Reduction of Oxidative Stress in Peripheral Blood Mononuclear Cells Attenuates the Inflammatory Response of Fibroblast-like Synoviocytes in Rheumatoid Arthritis

The production and oxidation mechanism of reactive oxygen species (ROS) are out of balance in rheumatoid arthritis (RA). However, the correlation between ROS and T cell subsets in RA remains unclear. Peripheral blood mononuclear cells (PBMCs) from patients with RA (n = 40) and healthy controls (n = 10) were isolated from whole blood samples. Synovial tissues (n = 3) and synovial fluid (n = 10) were obtained from patients with RA. The repartition of T cell subsets and expression of ROS and cytokines were examined according to RA severity. Fibroblast-like synoviocytes (FLSs) from patients with RA were stimulated with PBMCs and the expression of inflammation-related molecules were measured by RT-PCR and cytokine array. Regulatory T cells from patients with moderate (5.1 > DAS28 ≥ 3.2) RA showed the highest expression of mitochondrial ROS among the groups based on disease severity.
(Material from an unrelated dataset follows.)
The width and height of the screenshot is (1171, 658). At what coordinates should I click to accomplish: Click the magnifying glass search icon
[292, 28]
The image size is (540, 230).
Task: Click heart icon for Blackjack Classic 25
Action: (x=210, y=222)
Although ROS levels steadily increased with RA severity, there was a slight decline in severe RA (DAS28 ≥ 5.1) compared with moderate RA. The expression of inflammatory cytokines in RA FLSs were significantly inhibited when FLSs were co-cultured with PBMCs treated with ROS inhibitor. These findings provide a novel approach to suppress inflammatory response of FLSs through ROS regulation in PBMCs.